Therefore, just combine the array content at the beginning, which probably indicates how you should be storing the data in the first place:
Model.aggregate(
[
{ "$project": {
"company": 1,
"model": 1,
"data": {
"$setUnion": [
{ "$map": {
"input": "$pros",
"as": "pro",
"in": {
"type": { "$literal": "pro" },
"value": "$$pro"
}
}},
{ "$map": {
"input": "$cons",
"as": "con",
"in": {
"type": { "$literal": "con" },
"value": "$$con"
}
}}
]
}
}},
{ "$unwind": "$data" }
{ "$group": {
"_id": {
"company": "$company",
"model": "$model",
"tag": "$data.value"
},
"pros": {
"$sum": {
"$cond": [
{ "$eq": [ "$data.type", "pro" ] },
1,
0
]
}
},
"cons": {
"$sum": {
"$cond": [
{ "$eq": [ "$data.type", "con" ] },
1,
0
]
}
}
}
],
function(err,result) {
}
)
So via the first $project stage the $map operators are adding the "type" value to each item of each array.

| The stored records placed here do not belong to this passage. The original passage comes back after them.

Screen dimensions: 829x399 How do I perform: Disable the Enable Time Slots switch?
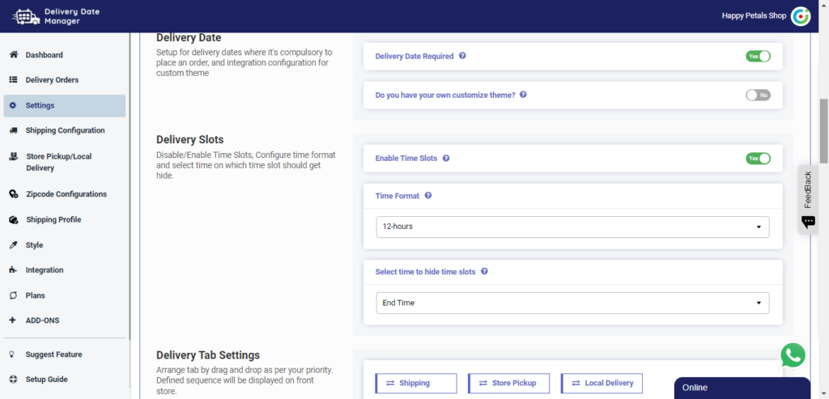[758, 159]
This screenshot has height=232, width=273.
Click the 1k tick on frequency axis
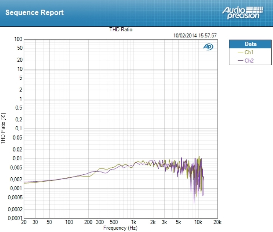[x=134, y=222]
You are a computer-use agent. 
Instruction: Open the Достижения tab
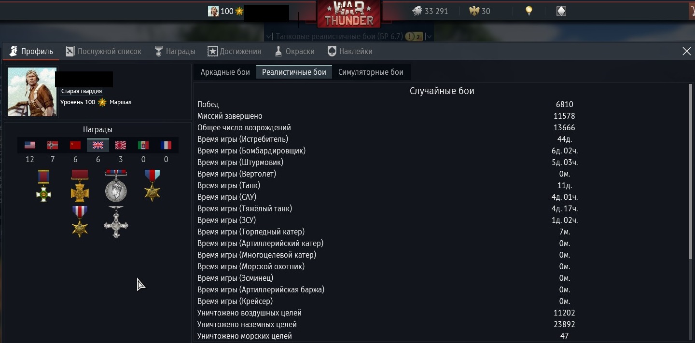pos(234,51)
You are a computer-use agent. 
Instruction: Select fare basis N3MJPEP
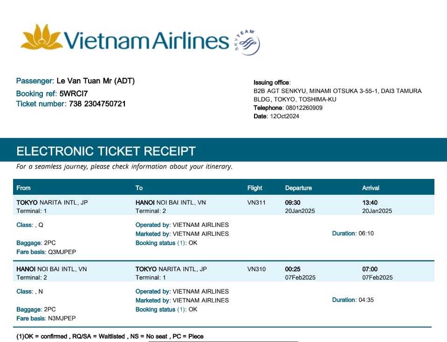coord(62,318)
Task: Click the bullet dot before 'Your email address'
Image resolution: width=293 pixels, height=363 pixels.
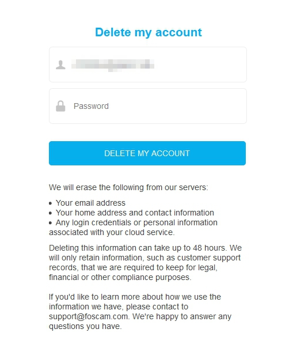Action: pyautogui.click(x=51, y=203)
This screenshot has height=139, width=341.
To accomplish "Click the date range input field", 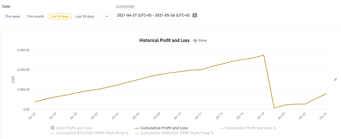I will [153, 15].
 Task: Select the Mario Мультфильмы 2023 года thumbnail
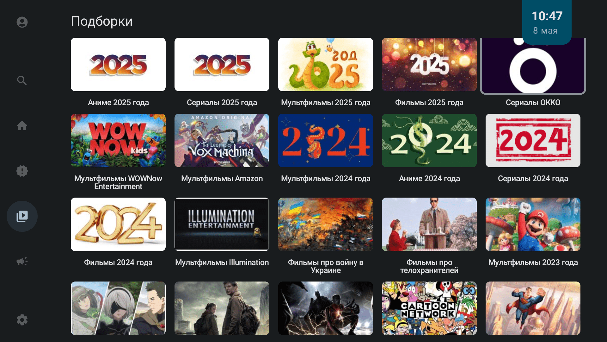click(x=533, y=225)
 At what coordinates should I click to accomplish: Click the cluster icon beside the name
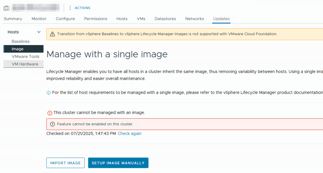pos(6,8)
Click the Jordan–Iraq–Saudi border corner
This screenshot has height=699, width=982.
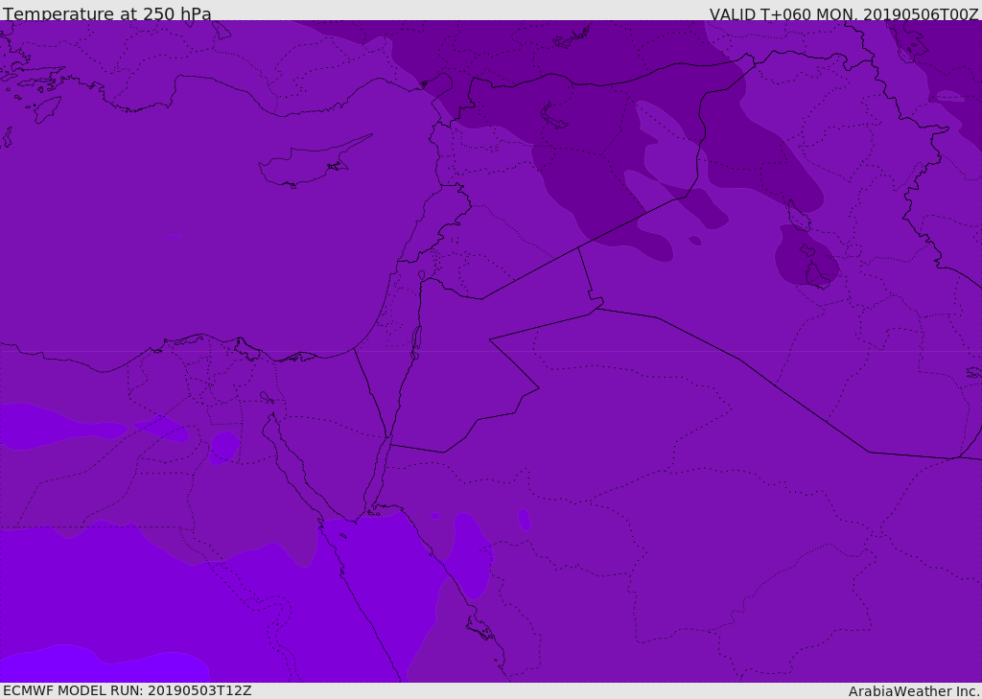tap(596, 305)
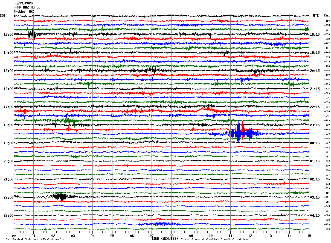Image resolution: width=331 pixels, height=243 pixels.
Task: Click the DC offset value -167
Action: point(327,143)
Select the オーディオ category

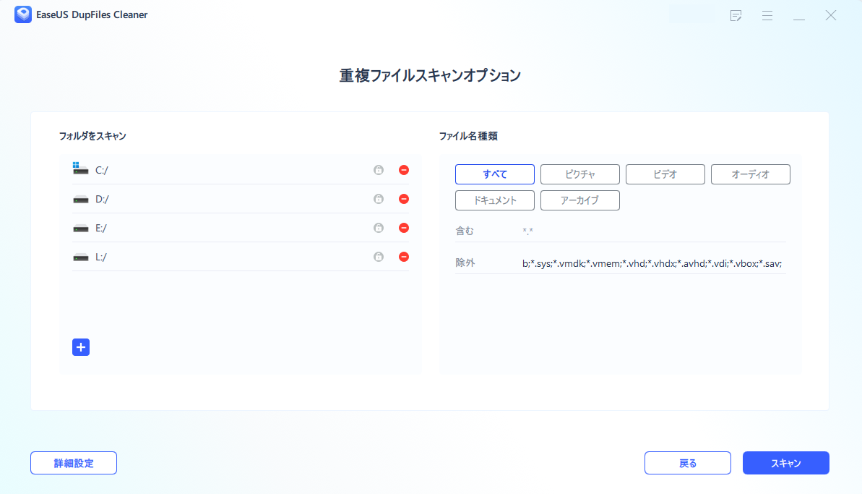(750, 174)
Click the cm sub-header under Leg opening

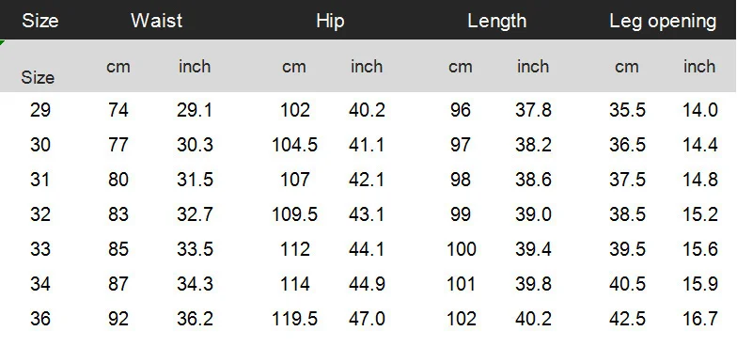[x=627, y=68]
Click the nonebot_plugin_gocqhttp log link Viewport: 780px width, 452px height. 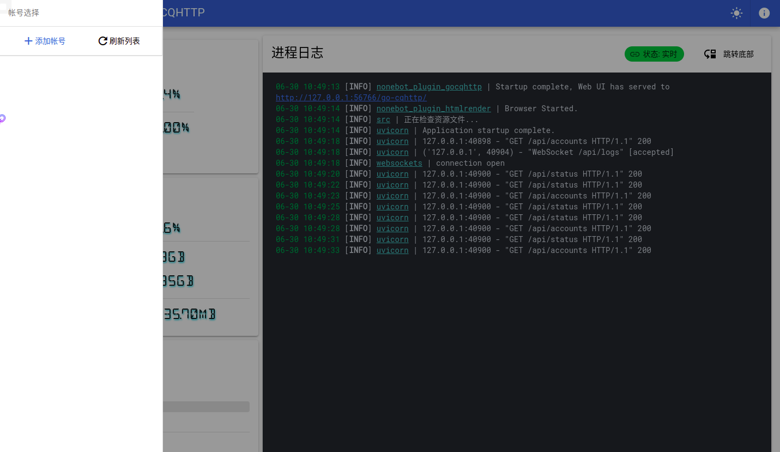point(429,87)
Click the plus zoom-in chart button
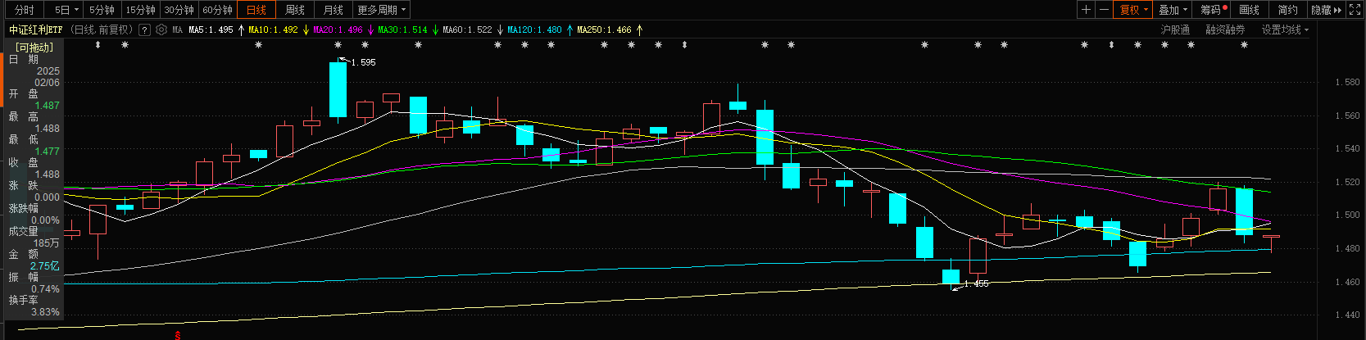This screenshot has height=340, width=1366. click(1086, 10)
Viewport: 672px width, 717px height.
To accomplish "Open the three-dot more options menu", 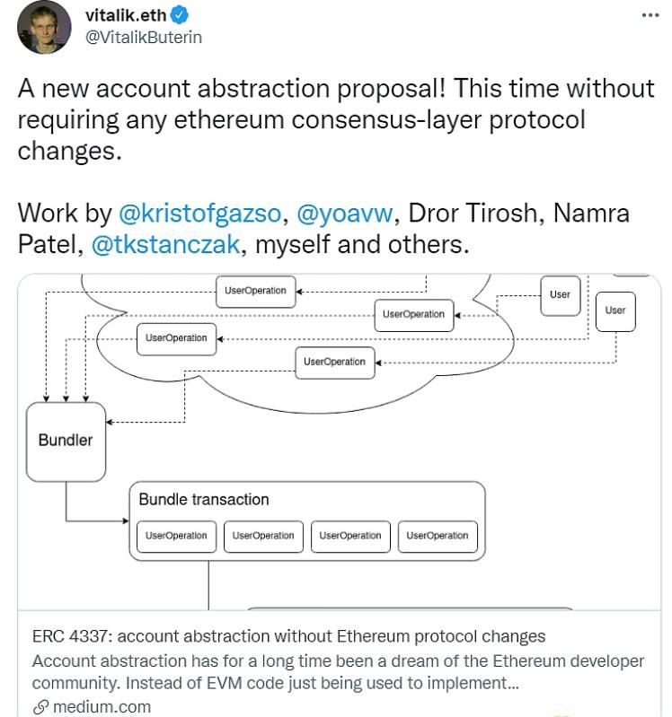I will tap(650, 16).
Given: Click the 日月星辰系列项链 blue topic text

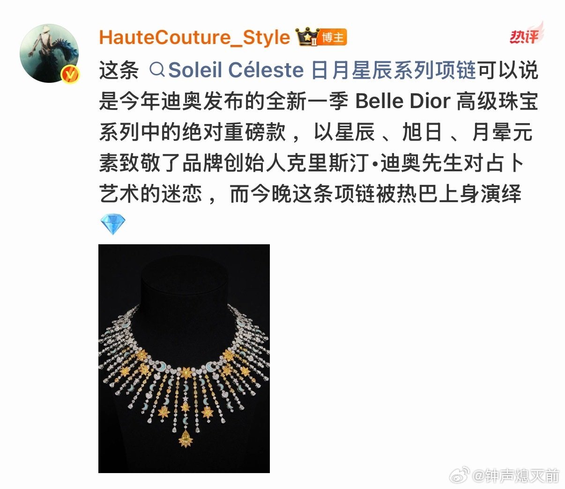Looking at the screenshot, I should click(394, 70).
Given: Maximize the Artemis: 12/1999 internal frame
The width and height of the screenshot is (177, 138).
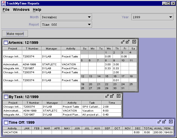Looking at the screenshot, I should (x=128, y=42).
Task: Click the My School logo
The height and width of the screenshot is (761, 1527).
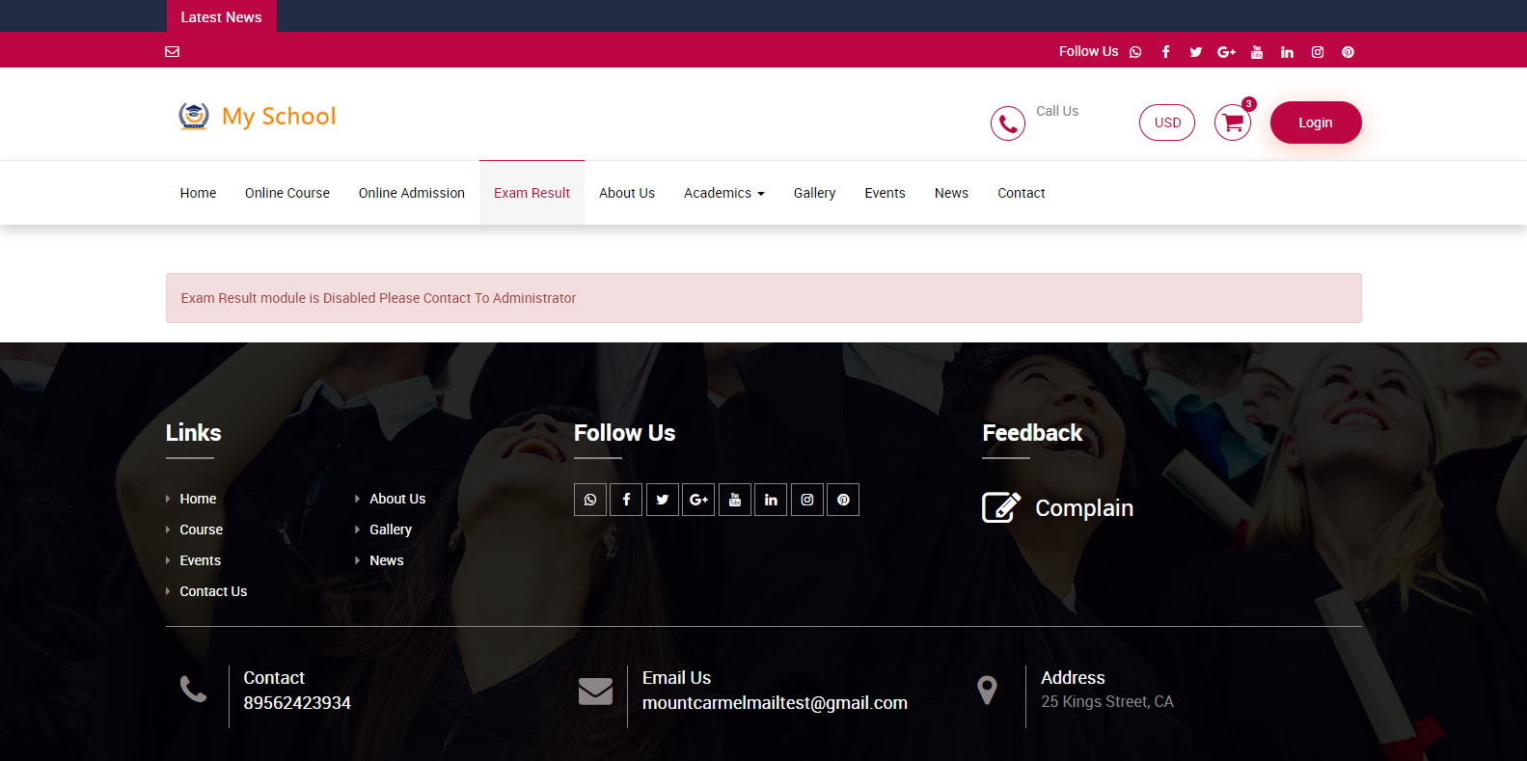Action: (258, 117)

Not that it really matters here as all items should process "unique" anyway, the $setUnion operator "contatenates" each array into a singular array.
As mentioned earlier, you probably should be storing in this way in the first place.
Then process $unwind followed by $group, wherein each "pros" and "cons" is then evaluated via $cond to for it's matching "type", either returning 1 or 0 where the match is respectively true/false to the $sum aggregation accumulator.
This gives you a "logical match" to count each respective "type" within the aggregation operation as per the grouping keys specified.